Sortie du samedi 6 juin 2026 (Il y a 2 jours)
Bart-S, marian
Conditions nivologiques, accès & météo
Météo/températures : Bâché dans la nuit, s'ouvrant au petit matin avant de se revoiler fortement jusqu'en fin de matinée. Léger vent de S.
Conditions d'accès/altitude du parking : Parking à l'héliport (se garer un peu avant, au départ du chemin). Route d'accès pas si simple à prendre avec les barrières en bois sur le parking des grands montets!
Altitude de chaussage/déchaussage : sur le glacier à la montée (2300m), un peu plus bas à la descente (2200m) grâce aux névés sur la piste de skis. La bascule moraine/glacier se fait obligatoirement à pieds.
Conditions pour le ski : C'est sec un peu de partout! De visu, toutes les lignes glaciaires sont en glace sauf peut-être le Couturier.
Rimaye de la NNE des Courtes plutôt facile à passer en rive gauche. Face NNE pas trop mal remplie. 20-30 cm de neige froide sur les contrepentes N mais avec un fond dur pas loin, ça purge assez facilement sous les skis à la descente.
Neige dure avec bon grip sur les orientations NE et E, pas décaillées du fait du voile nuageux, mais ça aurait probablement été très bon après 1h de cuisson au soleil.

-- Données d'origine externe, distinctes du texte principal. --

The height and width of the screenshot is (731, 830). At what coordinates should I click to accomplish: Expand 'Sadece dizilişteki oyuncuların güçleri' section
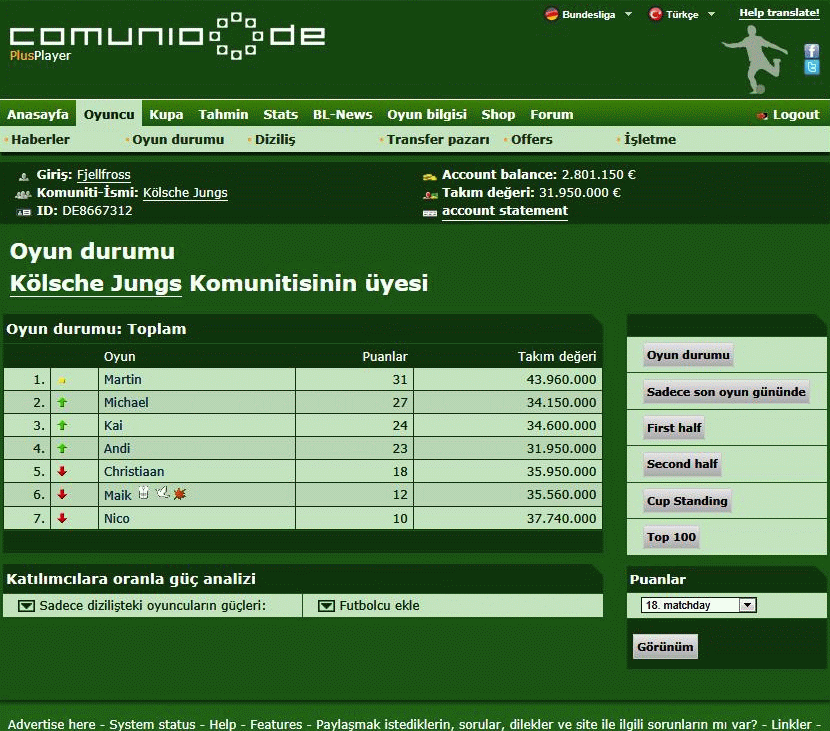point(27,605)
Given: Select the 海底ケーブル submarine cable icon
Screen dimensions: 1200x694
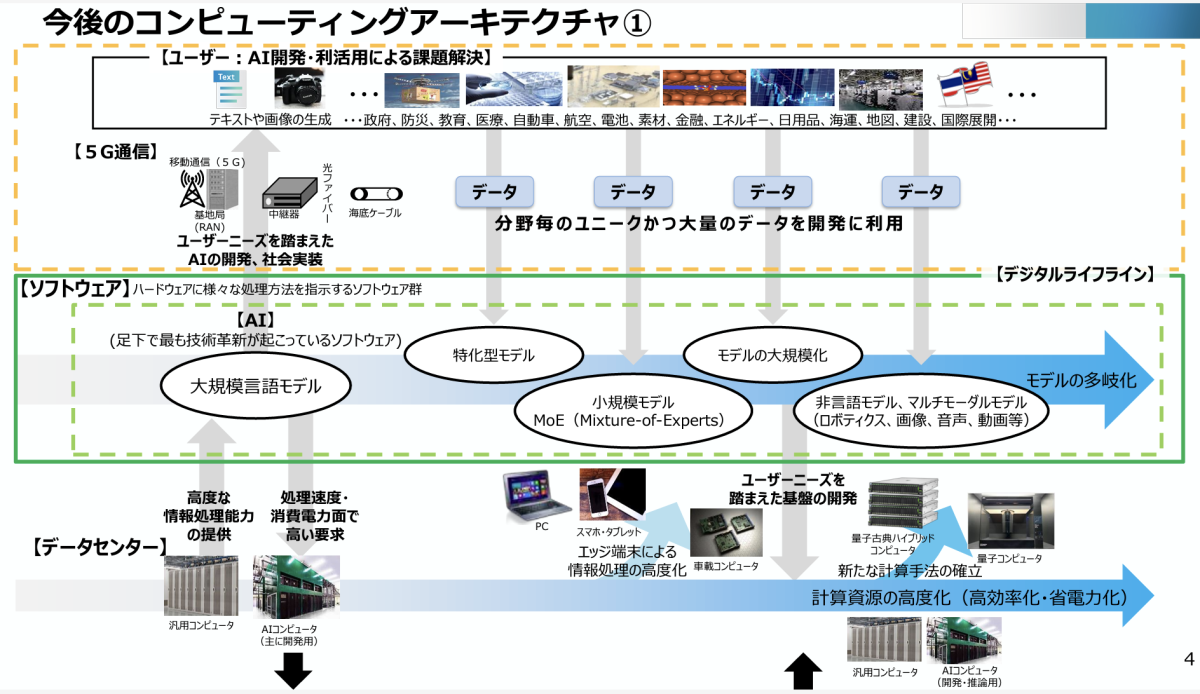Looking at the screenshot, I should coord(374,193).
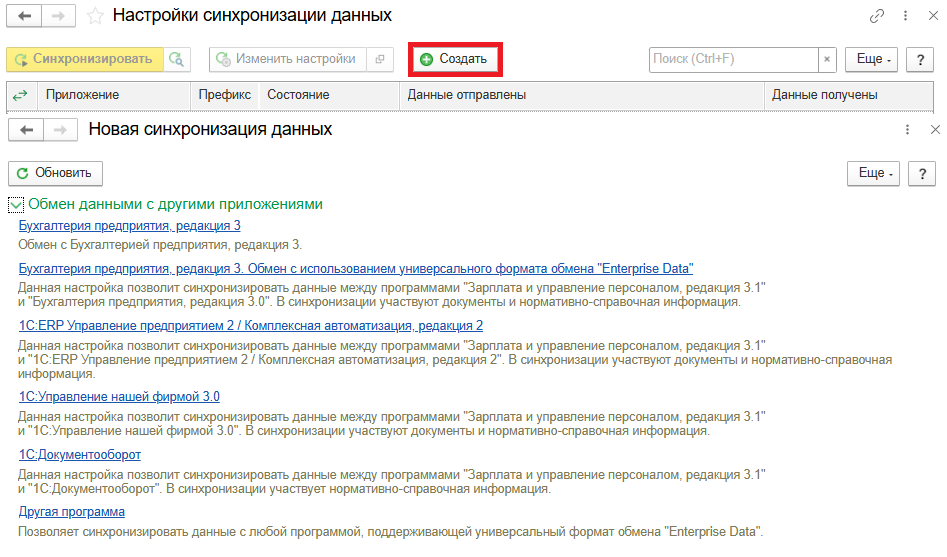Open the top window's three-dot menu
The image size is (947, 557).
(x=907, y=16)
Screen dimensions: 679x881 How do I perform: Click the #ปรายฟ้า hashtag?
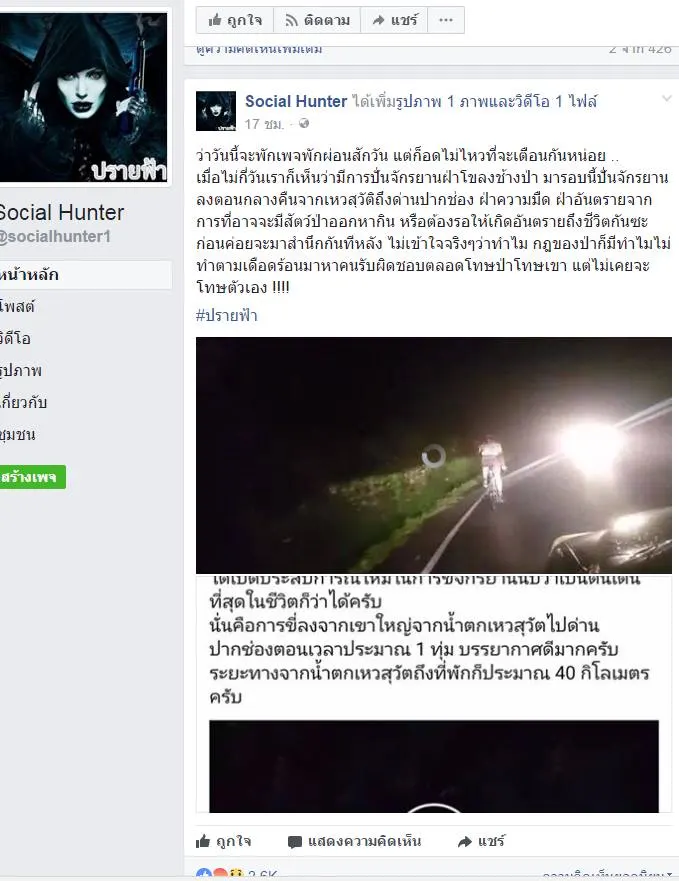227,315
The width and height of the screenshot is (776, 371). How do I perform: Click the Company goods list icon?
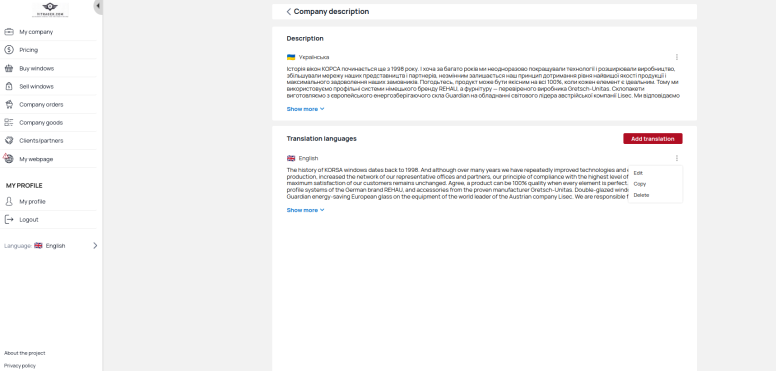(9, 122)
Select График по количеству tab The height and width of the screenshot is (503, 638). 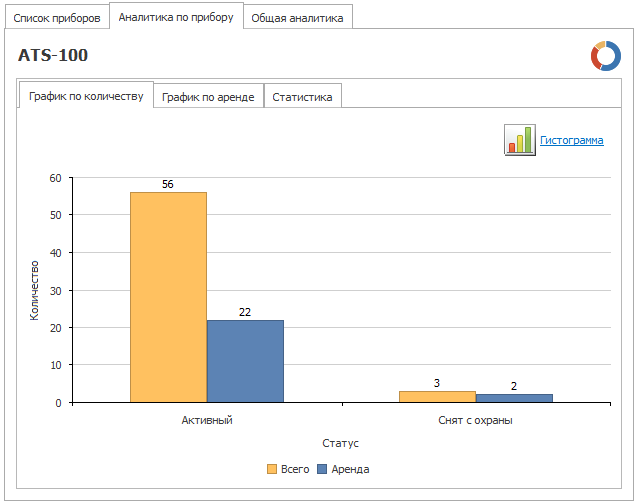click(86, 96)
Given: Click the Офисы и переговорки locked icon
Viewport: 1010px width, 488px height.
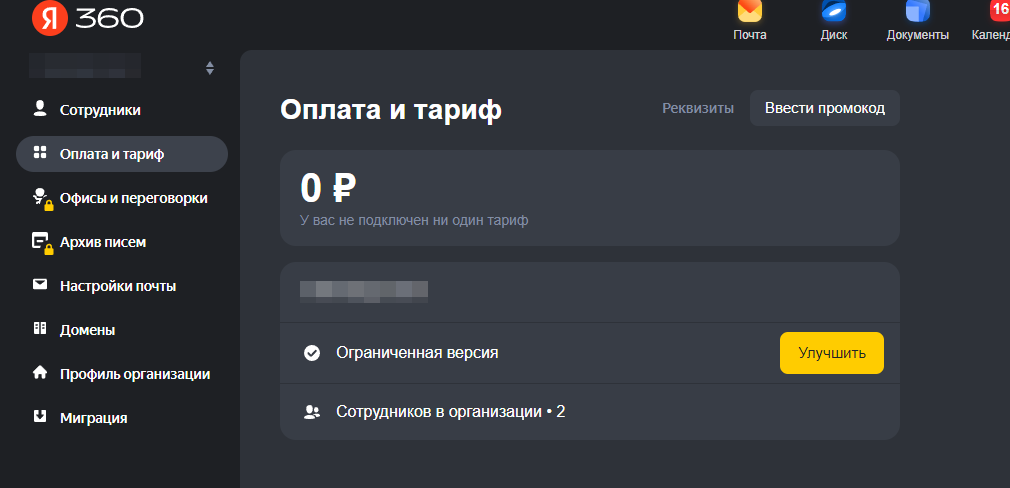Looking at the screenshot, I should coord(42,199).
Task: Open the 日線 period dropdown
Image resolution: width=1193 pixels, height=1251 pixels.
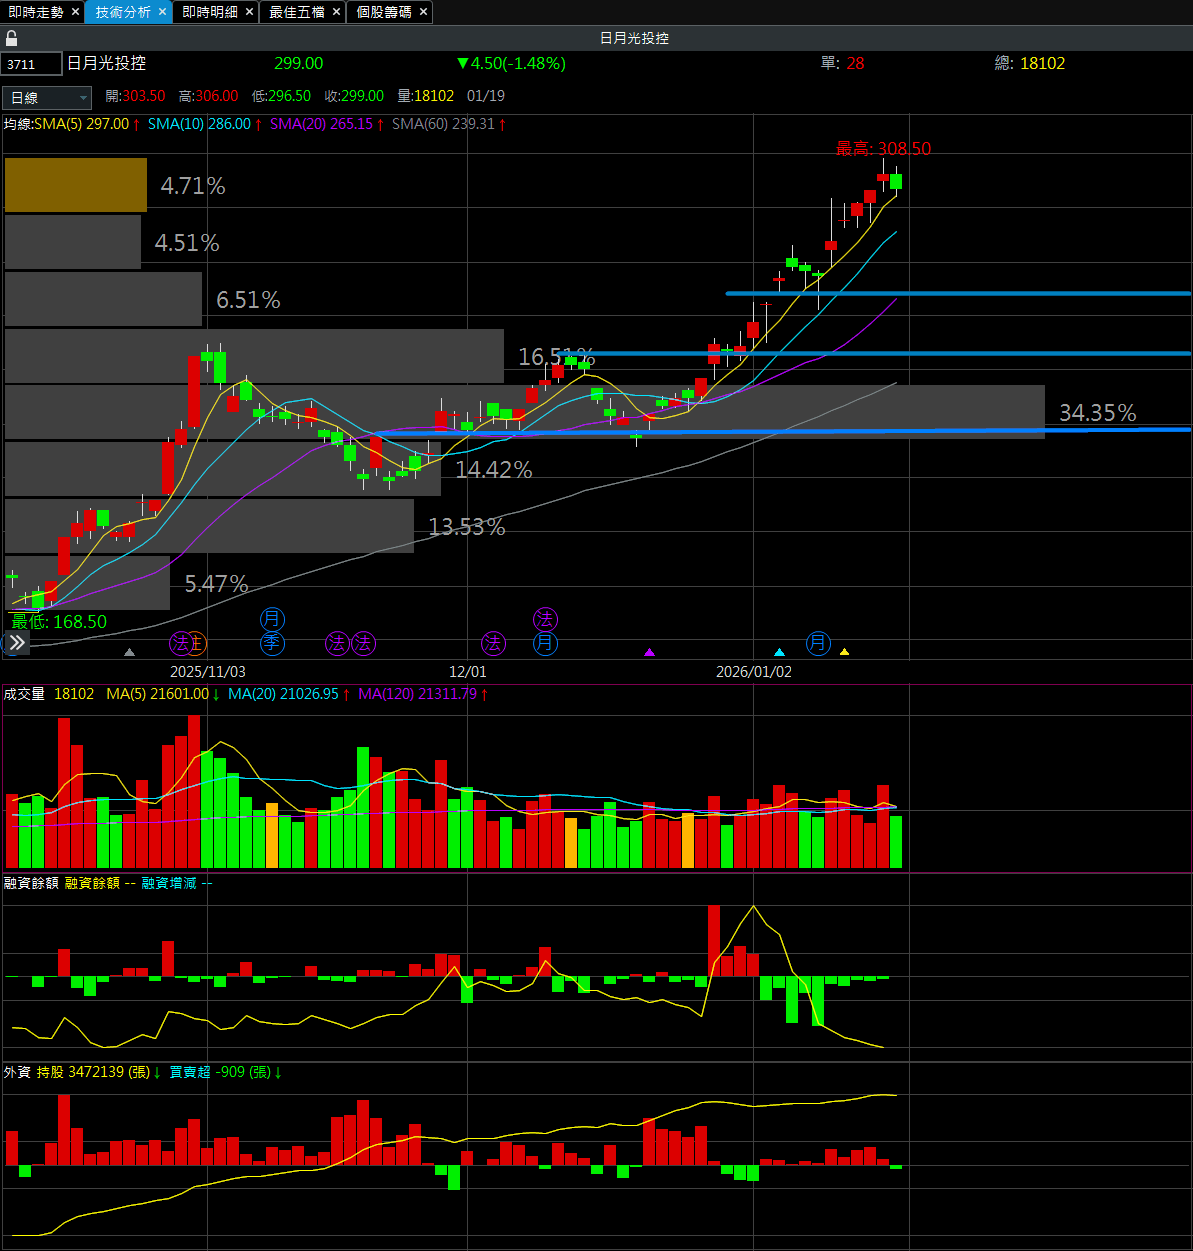Action: pyautogui.click(x=47, y=97)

Cordier en neige quasi tout du long (contre toute attente par rapport à notre impression depuis le bas) en le rejoignant après le premier tiers de la face NNE. Juste 5m un peu plus dry avant de rejoindre la grande pente Nord du sommet des Courtes. La ligne est très belle! Mais la perspective de descendre les sections clés, expo et orientées Est, en neige béton nous a fait préférer une descente moins stressante par le face NNE.
Conditions nivo et activité avalancheuse : Petites purges de surface à la descente dans les zones où la neige froide n'adhérait pas au fond dur.
Skiabilité : 😐 Correcte
Compte rendu (par Bart-S)
Itinéraire suivi : montée par le couloir Cordier, descente par la face NNE après un petit bout d'arête à pieds depuis le sommet.
Horaires : 2h-13h.
Il y a des gens bizarres qui continuent de scruter les bulletins neige et avalanche (spéciale dédicace à MF qui les publie encore de façon détaillée actuellement) et les webcams d’altitude en juin.
Certains d’entre eux sont suffisamment saugrenus pour se donner rendez-vous à 2h du matin sur un parking désert alors qu’ils ne se sont jamais vus.
De façon étonnante, ces personnes nouent tout de suite le dialogue, et débutent une promenade commune en pleine nuit, skis sur le dos, à la lueur de leurs frontales sur plus de 1000m de dénivelé. D’autant plus ridicule qu’un de ces noctambules s’est fait une entorse à la cheville peu de tant avant et marche avec une attelle.
Pour couronner le tout, ces individus sont suffisamment dérangés pour skier des pentes dans lesquelles une chute pourrait avoir des conséquences fatales.
C’est complètement (abs)cons !
A moins que…
…la vue des premières lueurs du jour sur les sommets emblématiques du bassin d’Argentière, passant tour à tour du blanc, au rose puis à l’orange soit de nature à émerveiller l’âme ;
…que le geste machinal d’enfoncer ses piolets dans la neige fraîche qui n’existe désormais plus qu’à ces altitude-là, puis de monter ses pieds l’un après l’autre pendant des heures, ne transporte l’être dans un état méditatif intense ;
…que la sortie au sommet après plus de 7h d’efforts, sans autre présence humaine à la ronde, ne procure un sentiment d’accomplissement rare ;
…que l’enchainement des virages à la descente, tantôt serrés lorsque la neige se fait ferme, tantôt allongés lorsque la poudreuse se manifeste, mais toujours concentré, n’apporte une indicible satisfaction.
Hier soir, on fêtait les 40 ans d’un copain.
Il y a eu les grands rires des jeux de l’après-midi puis les grandes flammes du barbecue de la soirée, avec cette merveilleuse odeur de saucisse grillée.
S’en sont suivies des discussions plus sérieuses, sur l’état du monde en général et de nos petites vies en particulier.
Lorsque mon réveil a vibré dans ma poche à la même heure que la veille, sa sonnerie a été couverte par le gros son de DJ baraques à frites.
Et à la joie d’être entouré de mes potes dans une ambiance électro enivrante, est venue s’ajouter la jubilation d’avoir vécu 24h de ma vie de la façon la plus vivante qu’elle soit.
Ma drogue est désormais rangée au placard pour les 5 prochains mois, jusqu’au retour de cette ‘autre’ poudre blanche.